小七去取了猫尸出来,白青亭示意小七将其放到内室的桌面上去,小七照做,并打开包袱。
    因着白猫死去最多也就一天,又碰巧是冰天雪地的气候,尸首还很新鲜,白青亭满意地瞧着,她问道:
    “小二,出白府之前让你带着的药物都放哪儿了?”
    “奴婢收起来了。”小二回道。
    “拿给我。”
    “是,姑娘。”
    小二一会回来将一个小小包袱放到桌面,里面装着白青亭点名要小二随身带着的所有药物,小二把小包袱解开,现出里面的瓶瓶罐罐。
    白青亭随手拿起一瓶不老散,她对小二小七两人道:“小二留下帮我打打下手,小七到门外守着,记住,谁也不准擅自入内,更不准让旁人靠近这个厢房半步!”
    小二应道:“是,姑娘。”
    小七微愣着,她不晓得白青亭是想做什么,刚想开口问个清楚,便让小二半拉半拖着给一并拽出厢房去。
    在碰的一声被小二从里面将厢房的门关了个严严实实之后后,小七后知后觉地点了点头,纳闷地转了个身,她站定于厢房门前,睁大一双眼瞪着静悄悄的斋院守着不让闲杂人等靠近。
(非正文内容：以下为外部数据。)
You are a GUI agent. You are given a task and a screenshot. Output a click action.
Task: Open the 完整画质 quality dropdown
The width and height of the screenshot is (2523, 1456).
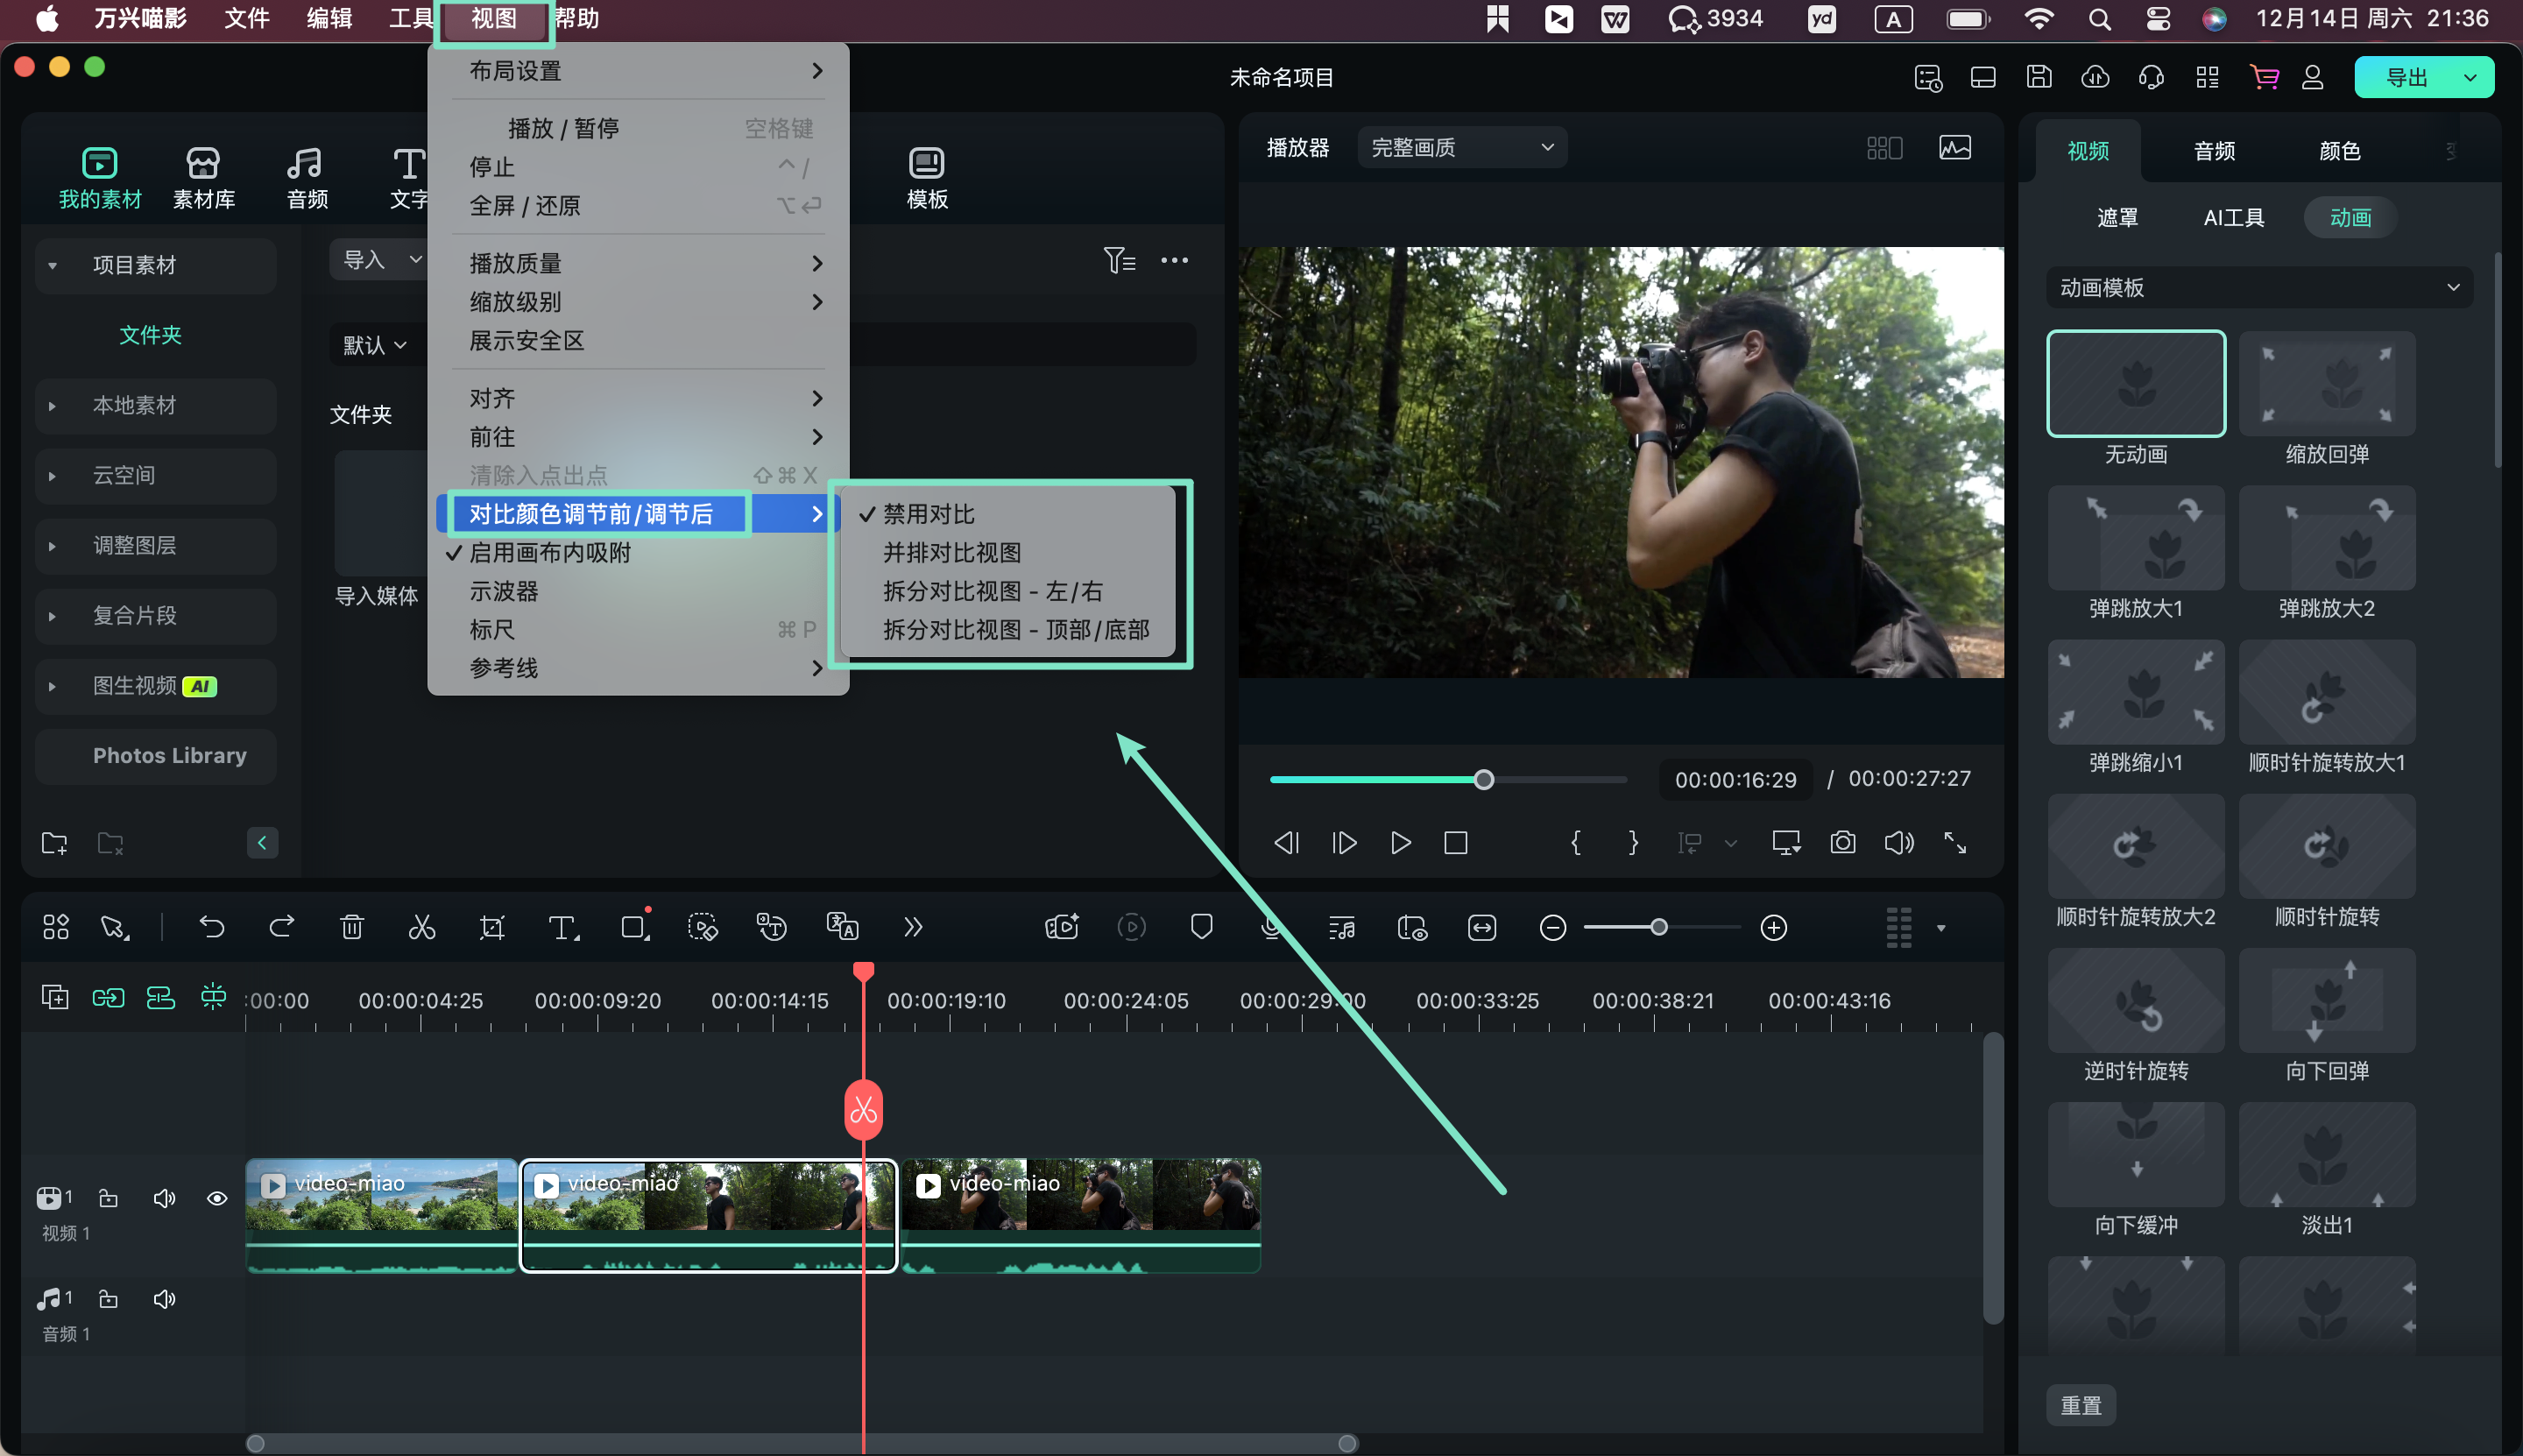click(1461, 148)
    虽然不明白,但做好白青亭交给她的任务,小七表示完全没问题,她会从上到下从门到窗全都看紧了,谁也不让靠近!
    小二早将桌面的杯壶等物什移开,白青亭提起猫尸,小二按她的吩咐将包着猫尸的布块当成桌布平铺在桌面,白青亭方将猫尸重新放到桌面上去,尸旁放着瓶瓶罐罐的各种药物。
    “去打盆水来。”白青亭说道。
    “是,姑娘。”小二应后便转出内室,外室正好有一盆水放着,她去端了进来。
    小二将水盆放到桌旁的凳子上,微拧干了布巾递给白青亭,白青宁接过半弯着腰。她低首仔细地给白猫擦拭掉身上的血迹,小二见状说道:
    “姑娘,要不奴婢来擦?”
    “不用,你站着就好。有需要我会与你说的,我若是没说那就是不需要,你也不必开口。”白青亭毫不犹豫地回绝道,完美的艺术品她向来都喜欢自已亲自动手,无论是人还是人以外的生灵。
    “是。姑娘。”小二果真在随后的半个时辰里半句废话也没再说,这点白青亭感到很满意。
    擦完猫尸上的污血之后,一盆清澈的水也变成黑红色的,小二拿出去倒掉回来,便见白青亭已执着手术刀在猫尸肚皮上动刀。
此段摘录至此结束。